Vrai clash ou fausse sortie? La troïka des créanciers de la Grèce a quitté Athènes vendredi en donnant 10 jours au gouvernement pour faire avancer les réformes structurelles dans le pays, plombé par une récession qui l'empêchera de tenir son objectif d'économie budgétaire.
En pleins préparatifs du budget 2012, les auditeurs de la Grèce ont passé une semaine à éplucher les comptes et à chiffrer les efforts faits et à faire pour réduire dépenses et dette publiques. Leur mission vise à débloquer un sixième versement d'aide financière au pays, pris au piège d'un surendettement qui englue l'Europe.
Plusieurs médias ont interprété le départ jugé précipité des représentants de l'UE, du FMI et de la BCE comme un clash avec le gouvernement grec sur l'ampleur de l'effort de rigueur à fournir pour poursuivre l'assainissement des comptes.
Mais une telle rupture a été démentie aussi bien par le ministère des Finances que par la troïka. Elle a évoqué dans un communiqué de "bons progrès" dans les discussions, soulignant avoir "provisoirement quitté Athènes" pour "permettre aux autorités de terminer leur travail technique" lié "au budget 2012 et aux mesures structurelles de renforcement de la croissance".
La troïka reviendra "dans 10 jours" quand "le projet de budget sera prêt" a confirmé le ministère des Finances, évoquant lui aussi un "bon climat de coopération".
Néanmoins les épines s'accumulent. Pour débloquer les 8 milliards d'euros du 6e versement du prêt, les auditeurs espéraient enregistrer les progrès faits par la Grèce qui avait prévu fin juin de réduire son déficit public à 7,4% de son PIB en 2011 (contre 10,5% en 2010).
Cet objectif, avalisé par les créanciers du pays, ne sera pas atteint et devra être relevé, a reconnu Athènes vendredi, la presse évoquant la barre des 8,8%.

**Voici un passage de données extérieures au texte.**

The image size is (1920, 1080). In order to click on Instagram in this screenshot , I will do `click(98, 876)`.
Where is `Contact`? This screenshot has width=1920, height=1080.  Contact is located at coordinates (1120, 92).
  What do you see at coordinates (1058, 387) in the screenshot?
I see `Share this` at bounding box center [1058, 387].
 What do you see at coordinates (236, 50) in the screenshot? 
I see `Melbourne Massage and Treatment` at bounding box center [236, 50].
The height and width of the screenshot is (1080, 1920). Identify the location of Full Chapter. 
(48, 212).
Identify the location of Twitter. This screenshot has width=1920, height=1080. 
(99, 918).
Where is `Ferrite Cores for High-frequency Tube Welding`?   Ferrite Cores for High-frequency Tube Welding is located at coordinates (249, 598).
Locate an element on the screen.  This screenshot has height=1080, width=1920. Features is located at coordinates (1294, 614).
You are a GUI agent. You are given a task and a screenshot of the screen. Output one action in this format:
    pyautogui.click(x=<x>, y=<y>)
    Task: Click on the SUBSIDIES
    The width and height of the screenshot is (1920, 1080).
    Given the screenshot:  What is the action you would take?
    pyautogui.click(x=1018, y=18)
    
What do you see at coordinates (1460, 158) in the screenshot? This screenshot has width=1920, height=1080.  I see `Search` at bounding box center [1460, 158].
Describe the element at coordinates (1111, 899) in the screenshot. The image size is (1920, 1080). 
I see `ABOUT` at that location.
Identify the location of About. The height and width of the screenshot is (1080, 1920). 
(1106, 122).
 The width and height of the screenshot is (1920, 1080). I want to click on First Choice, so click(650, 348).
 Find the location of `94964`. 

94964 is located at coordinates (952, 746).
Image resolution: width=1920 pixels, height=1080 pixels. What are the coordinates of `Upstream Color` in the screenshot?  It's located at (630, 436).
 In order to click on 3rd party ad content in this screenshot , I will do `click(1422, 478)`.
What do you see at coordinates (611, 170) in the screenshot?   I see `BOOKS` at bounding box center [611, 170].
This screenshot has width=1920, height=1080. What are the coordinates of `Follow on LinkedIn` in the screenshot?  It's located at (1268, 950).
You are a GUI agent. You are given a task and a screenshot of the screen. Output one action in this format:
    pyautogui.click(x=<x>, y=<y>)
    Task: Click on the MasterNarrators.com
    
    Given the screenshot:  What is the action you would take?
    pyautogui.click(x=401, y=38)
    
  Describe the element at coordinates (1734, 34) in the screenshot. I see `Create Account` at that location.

Selon le ministre des Finances, Evangélos Vénizélos, il s'agit moins d'un dérapage des dépenses - dont l'objectif devrait être quasiment tenu - que d'une amplification de la récession qui réduit d'autant les rentrées.
Les problèmes économiques du pays sont accentués par l'austérité réclamée par les créanciers, et le pays est plongé dans un cercle vicieux austérité-récession dénoncé depuis de longs mois par des économistes comme le prix Nobel Paul Krugman.
Côté créanciers, sous couvert d'anonymat, on dénonce néanmoins une absence de progrès pour la mise en oeuvre des réformes dites structurelles jugées nécessaires pour activer la relance.
"Les mesures fiscales annoncées ne sont pas là, la liste des entreprises à privatiser n'est pas finalisée et il n'y a toujours pas de grille de salaires des fonctionnaires" qui permettrait d'évaluer le coût annuel de la fonction publique dans le budget, a déclaré une source proche de la troïka à l'AFP.
La troïka attend un accord politique sur ces points et souhaite un consensus des partis et syndicats, a martelé cette source.
Le syndicat de la fonction publique a immédiatement protesté dans un communiqué contre une réduction supplémentaire du train de vie de l'Etat grec, s'annonçant déterminé à lutter contre baisses de salaires et suppressions d'emplois.
Le mouvement des Indignés, évacué cet été de la Place Syntagma dans le centre d'Athènes après deux mois de campement, a pour sa part annoncé une reprise de la mobilisation pour ce week-end.
Selon une source proche de la troïka, les difficultés en Grèce compliquent encore les délicates discussions menées en parallèle par les pays de la zone euro pour boucler le deuxième plan d'aide promis au pays le 21 juillet dernier.
"Plus les nouvelles venant d'Athènes sont mauvaises, plus la pression des pays comme la Finlande qui exigent des garanties pour les nouveaux prêts à la Grèce augmente", a indiqué cette source.
La Bourse d'Athènes, qui avait commencé la semaine sur une envolée de plus de 14% après l'annonce d'une fusion bancaire, accusait le coup vendredi, avec une baisse de 3,98% peu avant la fermeture.